西廣智一が“伸び盛りシンガー”の可能性を分析

片平里菜は“ギタ女”枠を抜け出した 半年ぶり新作で提示するアーティストとしての成長

 2014年は“ギタ女”元年と言えるほど、数多くの“ギターを手に歌う”女性シンガーがシーンを賑わせた。テレビ番組やWEB、雑誌などで特集が組まれたほか、夏フェスにもギタ女枠ができるほどの盛り上がりで、彼女たちに憧れてギターを始めた10代女子も少なくない。そんな中、ギタ女枠で括られるアーティストで、業界内やリスナーの間で頭1つ飛び抜けた存在として片平里菜の名前が挙げられる機会が多い。ただカワイイだけではなく、女性としての強さ、周りに媚びない姿勢が反映された楽曲が、同世代を中心に人気を集めている。そして素朴だが強い意思を持つ彼女に、TOSHI-LOW(BRAHMAN、OVERGROUND ACOUSTIC UNDERGROUND)、細美武士(the HIATUS)をはじめとする上の世代のアーティストからラブコールが送られ続けている現実も興味深い。彼女が単なるブームの中から登場した“One of Them”ではないことが伺えるエピソードと言えるだろう。

 そんな片平里菜が通算4枚目となるニューシングル「誰もが / 煙たい」を、来年2月25日にリリースする。彼女を世に知らしめるのに一役買った2ndシングル「女の子は泣かない」を今年1月に発売して以降、4月に3rdシングル「Oh JANE / あなた」、そして8月に初のアルバム「amazing sky」と、立て続けに作品を発表し続けた2014年前半の片平。「10代の頃に書いた曲や、10代の頃を思い浮かべて書いた曲が多い」という1stアルバムにて、プロのシンガーやアーティストに憧れた彼女の音楽人生・第1章はある意味完結したと言える。このアルバムを携えた自身2度目のワンマンツアーも11月から12月にかけて実施され、各地で大盛況となったのも記憶に新しい。僕もツアー序盤の大阪公演を観たが、ツアー2本目とは思えないライブの完成度と、より表現力、説得力が増した歌声に驚かされた。
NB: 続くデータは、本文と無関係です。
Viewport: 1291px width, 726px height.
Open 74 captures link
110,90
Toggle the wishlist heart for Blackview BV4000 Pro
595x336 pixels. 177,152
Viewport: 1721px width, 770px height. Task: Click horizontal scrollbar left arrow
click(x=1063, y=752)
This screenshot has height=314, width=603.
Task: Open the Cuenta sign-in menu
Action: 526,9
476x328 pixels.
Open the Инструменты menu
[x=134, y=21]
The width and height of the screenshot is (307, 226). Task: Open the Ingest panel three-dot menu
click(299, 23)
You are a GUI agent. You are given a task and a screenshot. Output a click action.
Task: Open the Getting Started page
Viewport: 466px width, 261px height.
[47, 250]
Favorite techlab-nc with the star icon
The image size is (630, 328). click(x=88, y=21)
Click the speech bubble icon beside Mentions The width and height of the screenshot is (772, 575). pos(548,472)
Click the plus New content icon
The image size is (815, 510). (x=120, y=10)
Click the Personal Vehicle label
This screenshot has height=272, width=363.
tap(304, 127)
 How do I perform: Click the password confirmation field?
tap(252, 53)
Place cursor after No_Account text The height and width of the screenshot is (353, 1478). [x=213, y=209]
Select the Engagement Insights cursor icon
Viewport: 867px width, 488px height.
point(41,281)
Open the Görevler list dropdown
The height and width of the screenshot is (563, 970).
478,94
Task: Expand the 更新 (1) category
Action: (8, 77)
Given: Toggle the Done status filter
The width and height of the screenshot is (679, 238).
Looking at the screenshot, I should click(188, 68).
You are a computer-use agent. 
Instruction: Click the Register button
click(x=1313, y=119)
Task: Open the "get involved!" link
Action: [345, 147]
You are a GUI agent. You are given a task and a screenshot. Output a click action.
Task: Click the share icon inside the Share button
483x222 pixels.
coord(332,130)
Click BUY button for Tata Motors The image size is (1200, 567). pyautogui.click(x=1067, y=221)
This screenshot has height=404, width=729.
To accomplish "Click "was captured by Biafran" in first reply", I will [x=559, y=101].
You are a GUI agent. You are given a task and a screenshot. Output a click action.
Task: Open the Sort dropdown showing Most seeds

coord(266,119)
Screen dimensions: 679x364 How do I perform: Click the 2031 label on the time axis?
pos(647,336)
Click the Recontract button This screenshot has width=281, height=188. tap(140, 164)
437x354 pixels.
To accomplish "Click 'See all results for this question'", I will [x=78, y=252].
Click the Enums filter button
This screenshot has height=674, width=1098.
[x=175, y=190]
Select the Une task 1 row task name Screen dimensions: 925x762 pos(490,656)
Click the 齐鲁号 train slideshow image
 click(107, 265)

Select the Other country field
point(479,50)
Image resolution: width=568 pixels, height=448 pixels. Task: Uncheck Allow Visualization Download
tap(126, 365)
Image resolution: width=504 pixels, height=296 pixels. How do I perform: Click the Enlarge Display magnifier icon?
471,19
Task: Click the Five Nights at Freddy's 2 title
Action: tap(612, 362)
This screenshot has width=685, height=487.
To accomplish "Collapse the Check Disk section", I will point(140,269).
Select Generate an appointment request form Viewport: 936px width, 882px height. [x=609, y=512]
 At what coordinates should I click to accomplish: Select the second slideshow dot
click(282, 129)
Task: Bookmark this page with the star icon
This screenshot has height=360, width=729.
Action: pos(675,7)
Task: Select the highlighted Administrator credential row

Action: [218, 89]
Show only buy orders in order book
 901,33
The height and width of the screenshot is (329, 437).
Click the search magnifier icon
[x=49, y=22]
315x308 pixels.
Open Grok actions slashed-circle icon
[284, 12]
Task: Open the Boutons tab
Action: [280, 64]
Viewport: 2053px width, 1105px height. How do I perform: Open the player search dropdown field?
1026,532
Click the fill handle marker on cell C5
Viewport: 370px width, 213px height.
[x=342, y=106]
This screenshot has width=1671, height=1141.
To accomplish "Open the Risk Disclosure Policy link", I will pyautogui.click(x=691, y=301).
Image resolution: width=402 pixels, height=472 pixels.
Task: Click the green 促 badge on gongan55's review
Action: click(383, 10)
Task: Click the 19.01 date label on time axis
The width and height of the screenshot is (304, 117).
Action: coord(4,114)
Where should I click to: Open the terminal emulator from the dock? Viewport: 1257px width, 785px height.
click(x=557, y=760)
 半年強というこれまでで一番長いインターバルを経て放たれる新作「誰もが / 煙たい」は、片平の音楽人生・第2章のプロローグを飾る1枚だけに、期待度は相当なものがあるはず。実際にその期待を大きく上回るだけの名曲がここに完成したのだから、半年待ったかいがあったというものだ。しかもこの表題2曲からは、彼女のアーティストとしての成長や新たな可能性がたっぷり感じられる。